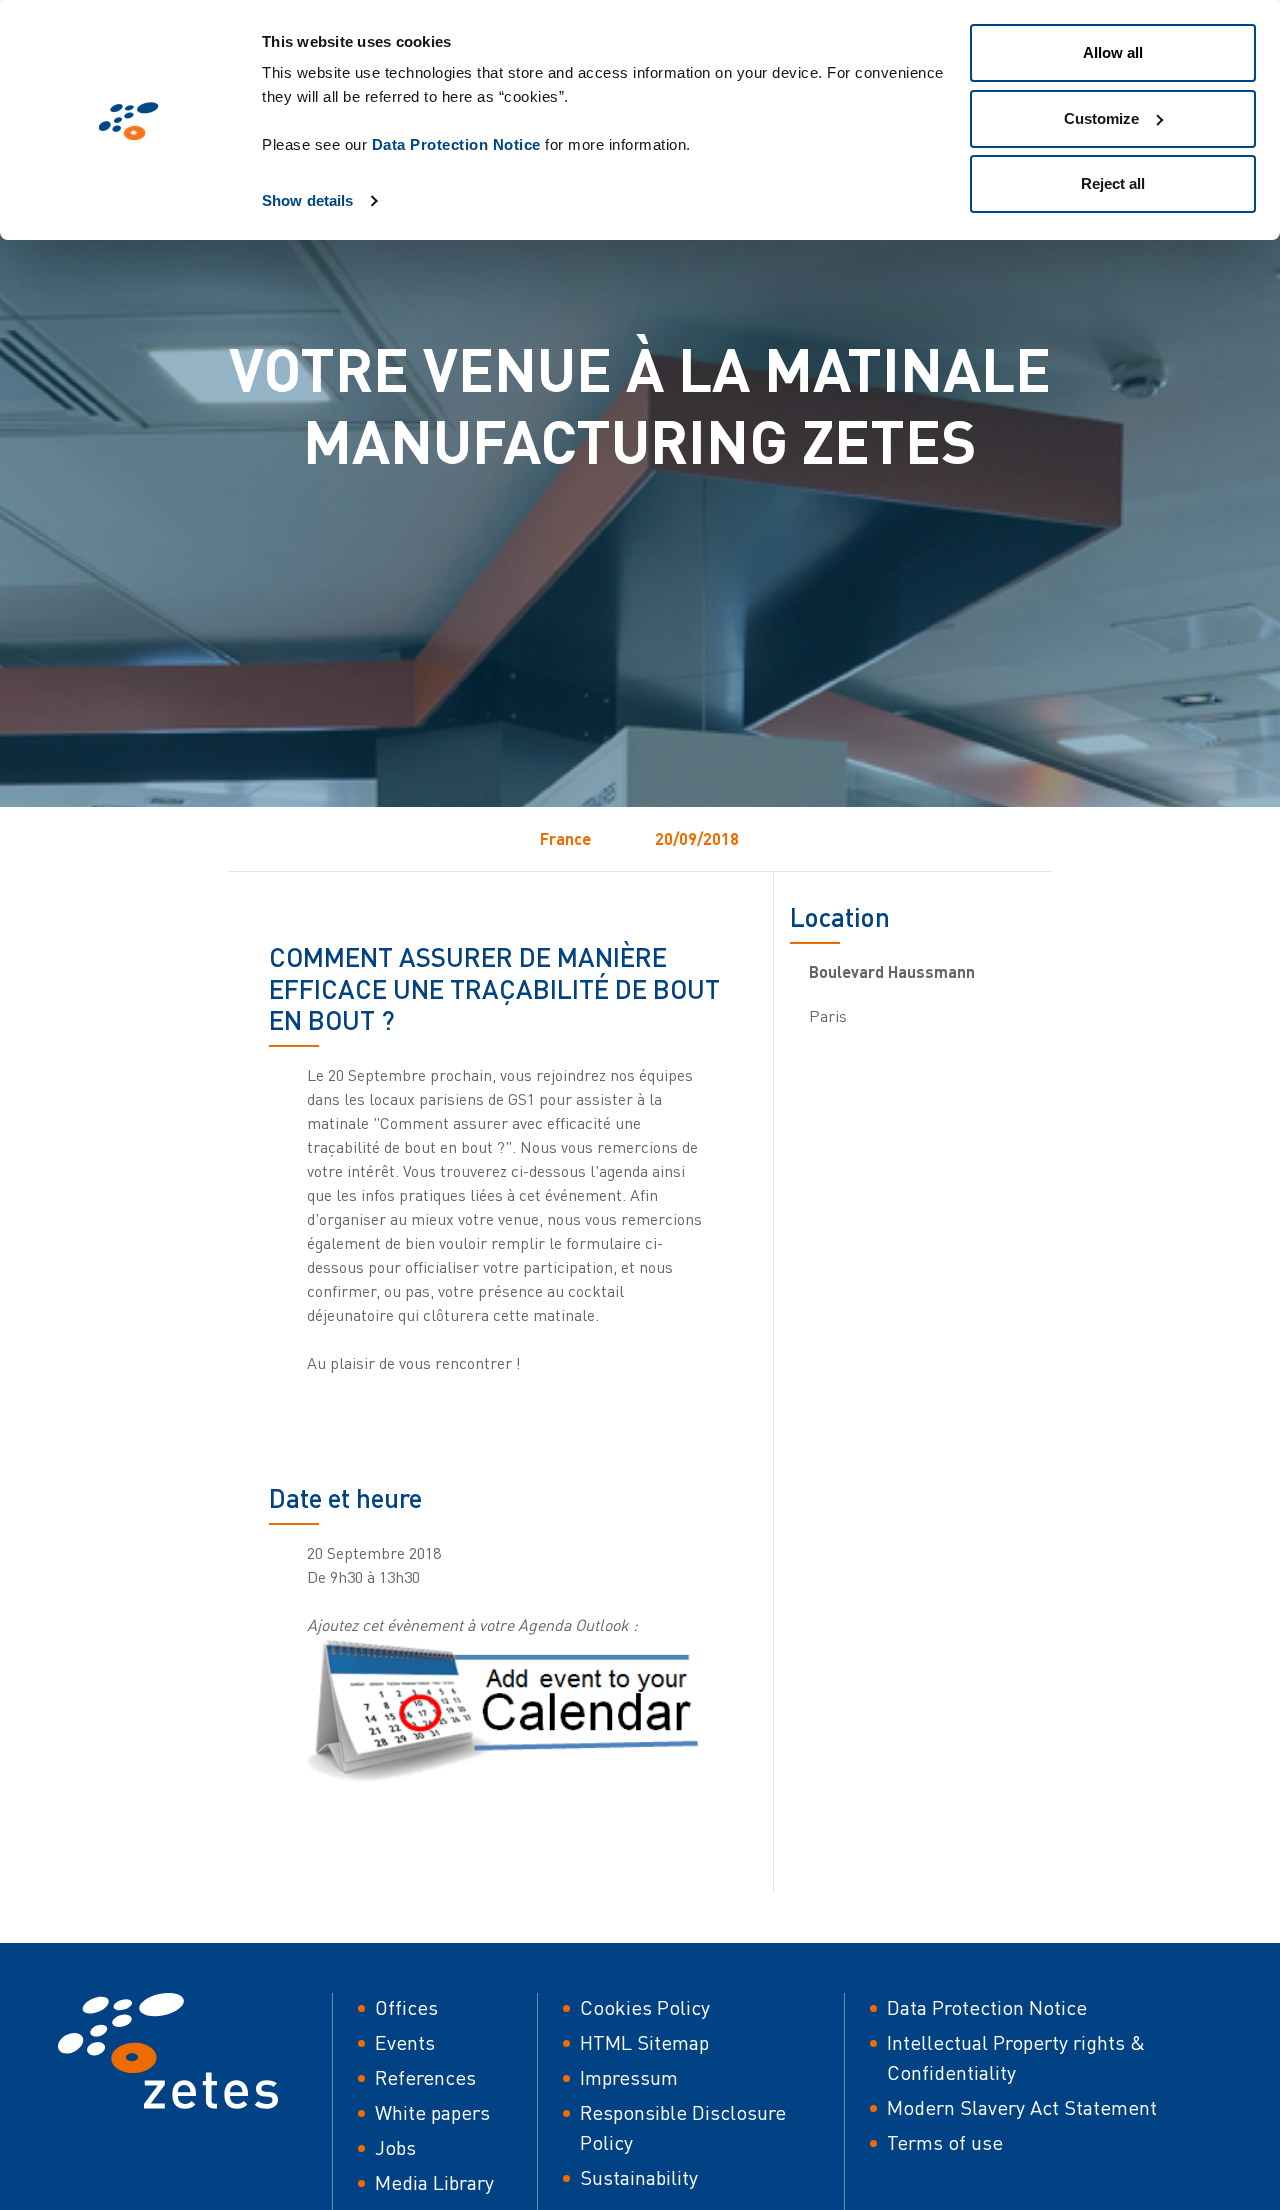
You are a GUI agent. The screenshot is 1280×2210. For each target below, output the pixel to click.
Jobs (395, 2147)
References (425, 2077)
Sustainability (639, 2177)
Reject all (1113, 183)
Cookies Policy (645, 2007)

....................

* What you have to do: Omit the pictures; print the records above exactly.

* Answer section:
You are a GUI agent. The screenshot is 1280×2210. For each target below, output the pixel to click.
Jobs (395, 2147)
References (425, 2077)
Sustainability (639, 2177)
Reject all (1113, 183)
Cookies Policy (645, 2007)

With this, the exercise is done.